EXERCISE REQUIREMENTS - Starting from the first line below, repeat the data exactly through to the last.

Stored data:

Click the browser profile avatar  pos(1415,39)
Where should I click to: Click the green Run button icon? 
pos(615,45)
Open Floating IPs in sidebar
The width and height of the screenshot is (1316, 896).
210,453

SOLUTION TO THE PROBLEM -
Click the browser profile avatar  pos(1415,39)
Where should I click to: Click the green Run button icon? 
pos(615,45)
Open Floating IPs in sidebar
The width and height of the screenshot is (1316, 896).
210,453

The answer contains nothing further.